11. We have heard Mr. Desai on behalf of the appellant and Mr. Palkhiwala on behalf of the respondent and are of the opinion that there is no merit in these appeals. The Tribunal has found that the amounts in question were paid by the respondent to M/s. H.V. Low & Co. Ltd. in pursuance of the agreement according to which M/s. H.V. Low & Co. Ltd. were to assist the respondent in procuring coal for shipment to Burma and were themselves not to export coal to Burma during the subsistence of the agreement. The above findings of fact are, for the purpose of these proceedings, binding upon the appellant and consequently no attempt was made either in the High Court or in this Court to assail them. The payments which were made by the respondent to M/s. H.V. Low & Co. Ltd., it would thus appear, were because of the assistance rendered by them for shipment of coal to Burma and for abstaining from exporting coal to Burma during the subsistence of the agreement. So far as the payment is concerned which was made to M/s. H.V. Low & Co. Ltd. for assistance to the respondent in procuring coal for shipment to Burma, it was admittedly an item of revenue expenditure. The controversy between the parties has centered on the point as to whether that part of the payment which was made because of M/s. H.V. Low & Co. Ltd. having agreed not to export coal to Burma during the subsistence of the agreement constituted capital expenditure or revenue expenditure.
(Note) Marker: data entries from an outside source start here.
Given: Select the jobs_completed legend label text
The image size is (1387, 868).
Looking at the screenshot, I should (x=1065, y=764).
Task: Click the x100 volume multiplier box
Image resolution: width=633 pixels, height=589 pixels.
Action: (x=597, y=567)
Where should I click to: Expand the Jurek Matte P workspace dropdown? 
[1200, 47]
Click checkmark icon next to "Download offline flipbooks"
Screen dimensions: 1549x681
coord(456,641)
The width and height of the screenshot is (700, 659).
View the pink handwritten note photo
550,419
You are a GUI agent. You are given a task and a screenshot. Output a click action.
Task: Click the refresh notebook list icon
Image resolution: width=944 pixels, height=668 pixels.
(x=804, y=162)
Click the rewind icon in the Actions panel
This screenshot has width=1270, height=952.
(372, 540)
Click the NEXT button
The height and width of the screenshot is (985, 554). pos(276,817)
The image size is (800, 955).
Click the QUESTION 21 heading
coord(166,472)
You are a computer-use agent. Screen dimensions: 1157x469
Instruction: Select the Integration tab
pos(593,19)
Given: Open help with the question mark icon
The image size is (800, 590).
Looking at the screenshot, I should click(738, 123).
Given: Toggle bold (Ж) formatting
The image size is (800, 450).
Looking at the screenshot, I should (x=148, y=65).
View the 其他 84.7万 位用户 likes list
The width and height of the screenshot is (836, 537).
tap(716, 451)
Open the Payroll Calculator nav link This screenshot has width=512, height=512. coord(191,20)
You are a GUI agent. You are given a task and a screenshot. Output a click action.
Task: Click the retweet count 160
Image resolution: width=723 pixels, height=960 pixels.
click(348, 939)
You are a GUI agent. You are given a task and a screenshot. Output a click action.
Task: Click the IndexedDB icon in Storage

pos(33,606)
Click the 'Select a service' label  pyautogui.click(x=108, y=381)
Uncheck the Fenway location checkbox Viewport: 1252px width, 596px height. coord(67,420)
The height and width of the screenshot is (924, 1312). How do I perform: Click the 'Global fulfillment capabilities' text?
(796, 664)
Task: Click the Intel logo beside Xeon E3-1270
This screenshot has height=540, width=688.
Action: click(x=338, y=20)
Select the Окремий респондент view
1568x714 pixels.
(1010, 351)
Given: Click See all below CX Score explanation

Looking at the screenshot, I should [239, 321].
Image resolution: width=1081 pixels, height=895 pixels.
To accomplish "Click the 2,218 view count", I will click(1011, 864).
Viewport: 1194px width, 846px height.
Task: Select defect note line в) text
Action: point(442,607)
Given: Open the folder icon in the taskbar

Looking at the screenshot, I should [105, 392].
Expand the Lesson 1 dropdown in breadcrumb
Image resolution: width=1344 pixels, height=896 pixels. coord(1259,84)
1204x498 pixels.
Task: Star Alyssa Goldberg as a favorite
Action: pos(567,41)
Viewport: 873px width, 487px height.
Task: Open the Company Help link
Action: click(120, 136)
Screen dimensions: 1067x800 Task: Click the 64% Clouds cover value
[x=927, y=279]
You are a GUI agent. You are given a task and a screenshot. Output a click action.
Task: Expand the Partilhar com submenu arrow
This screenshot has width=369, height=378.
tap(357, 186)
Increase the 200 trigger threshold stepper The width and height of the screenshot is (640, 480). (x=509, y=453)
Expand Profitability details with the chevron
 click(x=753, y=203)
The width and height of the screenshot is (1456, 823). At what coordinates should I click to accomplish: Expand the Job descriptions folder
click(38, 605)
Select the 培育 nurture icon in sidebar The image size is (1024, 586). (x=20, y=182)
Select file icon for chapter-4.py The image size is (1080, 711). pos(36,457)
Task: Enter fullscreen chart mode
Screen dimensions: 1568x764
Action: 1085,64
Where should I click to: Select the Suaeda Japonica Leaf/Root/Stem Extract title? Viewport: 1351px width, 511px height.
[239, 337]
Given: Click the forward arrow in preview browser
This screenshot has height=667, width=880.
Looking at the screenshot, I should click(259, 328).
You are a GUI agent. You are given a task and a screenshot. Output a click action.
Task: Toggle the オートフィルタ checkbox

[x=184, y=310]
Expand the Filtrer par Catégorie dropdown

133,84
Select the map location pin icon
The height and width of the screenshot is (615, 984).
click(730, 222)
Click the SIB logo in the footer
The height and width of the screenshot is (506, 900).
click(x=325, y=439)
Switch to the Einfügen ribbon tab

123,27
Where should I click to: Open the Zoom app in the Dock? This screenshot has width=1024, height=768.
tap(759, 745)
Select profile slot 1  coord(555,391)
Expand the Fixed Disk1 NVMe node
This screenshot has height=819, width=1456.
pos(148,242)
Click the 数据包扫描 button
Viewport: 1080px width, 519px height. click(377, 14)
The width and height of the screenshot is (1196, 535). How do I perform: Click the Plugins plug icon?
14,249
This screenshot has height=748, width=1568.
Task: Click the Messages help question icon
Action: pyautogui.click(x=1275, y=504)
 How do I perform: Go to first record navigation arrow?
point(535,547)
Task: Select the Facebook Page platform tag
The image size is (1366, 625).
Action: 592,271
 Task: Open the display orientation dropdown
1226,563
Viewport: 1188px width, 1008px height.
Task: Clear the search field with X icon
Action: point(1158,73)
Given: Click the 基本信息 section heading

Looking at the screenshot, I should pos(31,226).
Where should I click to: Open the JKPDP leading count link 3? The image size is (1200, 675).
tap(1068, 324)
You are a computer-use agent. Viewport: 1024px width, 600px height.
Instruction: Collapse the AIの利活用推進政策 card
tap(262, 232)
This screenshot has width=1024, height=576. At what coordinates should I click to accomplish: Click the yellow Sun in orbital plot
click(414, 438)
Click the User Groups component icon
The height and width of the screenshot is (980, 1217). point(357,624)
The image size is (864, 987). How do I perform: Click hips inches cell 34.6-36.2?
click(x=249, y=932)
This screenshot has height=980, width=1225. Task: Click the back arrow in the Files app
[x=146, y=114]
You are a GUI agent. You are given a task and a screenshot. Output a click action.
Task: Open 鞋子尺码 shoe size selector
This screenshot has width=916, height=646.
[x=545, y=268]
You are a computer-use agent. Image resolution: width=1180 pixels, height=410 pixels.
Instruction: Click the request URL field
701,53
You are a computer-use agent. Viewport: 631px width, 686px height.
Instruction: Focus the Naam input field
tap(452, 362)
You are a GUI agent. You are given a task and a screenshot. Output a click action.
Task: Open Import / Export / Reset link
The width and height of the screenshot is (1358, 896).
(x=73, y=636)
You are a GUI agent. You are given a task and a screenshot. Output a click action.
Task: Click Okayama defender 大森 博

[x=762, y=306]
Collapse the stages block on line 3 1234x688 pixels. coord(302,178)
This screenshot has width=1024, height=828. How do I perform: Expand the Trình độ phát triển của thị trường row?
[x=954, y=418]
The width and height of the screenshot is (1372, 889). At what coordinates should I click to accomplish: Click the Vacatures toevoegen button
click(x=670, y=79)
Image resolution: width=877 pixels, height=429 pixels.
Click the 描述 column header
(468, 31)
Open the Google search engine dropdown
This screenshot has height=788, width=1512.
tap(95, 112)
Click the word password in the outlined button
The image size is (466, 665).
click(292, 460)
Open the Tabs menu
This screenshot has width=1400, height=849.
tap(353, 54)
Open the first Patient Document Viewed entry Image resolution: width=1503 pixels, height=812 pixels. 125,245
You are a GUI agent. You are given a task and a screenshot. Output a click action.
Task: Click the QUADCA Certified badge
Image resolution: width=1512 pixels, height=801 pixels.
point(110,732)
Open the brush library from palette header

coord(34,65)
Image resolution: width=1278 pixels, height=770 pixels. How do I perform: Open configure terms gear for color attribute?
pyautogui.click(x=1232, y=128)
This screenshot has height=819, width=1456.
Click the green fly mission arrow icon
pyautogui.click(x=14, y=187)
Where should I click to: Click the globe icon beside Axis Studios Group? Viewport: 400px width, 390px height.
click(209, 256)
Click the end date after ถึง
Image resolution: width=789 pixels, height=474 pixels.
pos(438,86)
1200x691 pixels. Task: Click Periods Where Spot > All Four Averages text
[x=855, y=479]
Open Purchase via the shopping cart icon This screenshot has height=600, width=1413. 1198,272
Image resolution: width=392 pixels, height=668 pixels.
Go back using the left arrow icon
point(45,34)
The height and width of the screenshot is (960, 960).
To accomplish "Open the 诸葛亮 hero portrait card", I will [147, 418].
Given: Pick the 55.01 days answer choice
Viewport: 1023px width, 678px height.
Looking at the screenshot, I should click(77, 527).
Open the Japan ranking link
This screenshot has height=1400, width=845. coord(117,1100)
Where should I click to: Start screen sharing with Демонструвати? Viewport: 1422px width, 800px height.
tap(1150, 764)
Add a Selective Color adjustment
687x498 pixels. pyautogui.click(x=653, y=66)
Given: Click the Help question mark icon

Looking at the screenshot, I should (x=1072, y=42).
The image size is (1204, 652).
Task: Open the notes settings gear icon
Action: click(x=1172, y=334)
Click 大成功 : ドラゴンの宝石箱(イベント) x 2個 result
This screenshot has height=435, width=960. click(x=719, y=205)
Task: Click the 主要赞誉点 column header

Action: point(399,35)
12. Mr. Desai on behalf of the appellant contends that as the payment was made for warding off competition by rival coal exporter, that payment should be held to be a capital expenditure. The fact that there was no certainty of the duration of the arrangement between the respondent and M/s. H.V. Low & Co. and the same could be terminated at any time, according to the learned Counsel, is wholly immaterial. As against that, Mr. Palkhiwala argues that in order to constitute capital expenditure, the object of the expenditure should be to secure an advantage of enduring nature. When there is no certainty of the duration of the arrangement and the same can be revoked at any time, the advantage cannot be said to be of an enduring character and the expenditure cannot be held to be of a capital nature. Further as the payment was related to the quantum of coal shipped to Burma in the course of trading activity and was not connected with the capital value of the assets, the payment, Mr. Palkhiwala submits, should be considered to be revenue expenditure. In our opinion, there is considerable force in Mr. Palkhiwala's submission.
13. Judicial decisions have, from time to time, laid down some broad principles in order to determine whether an expenditure is of a capital nature or revenue nature. Despite the enunciation of those principles, it is not always easy to decide the question in the context of the circumstances of an individual case. Considerable difficulty is experienced in border line cases. It was in this connection that Hidayatullah, J. (as he then was) observed in Abdul Kayoom v. Commissioner of Income-tax : 44ITR689(SC) , that 'none of the tests (laid down in various authorities) is either exhaustive or universal. Each case must depend on its own facts and a close similarity between one case and another is not enough because even a single significant detail may alter the entire aspect. In deciding such cases, one should avoid the temptation to decide cases...by matching the colour of the one case against the colour of another'.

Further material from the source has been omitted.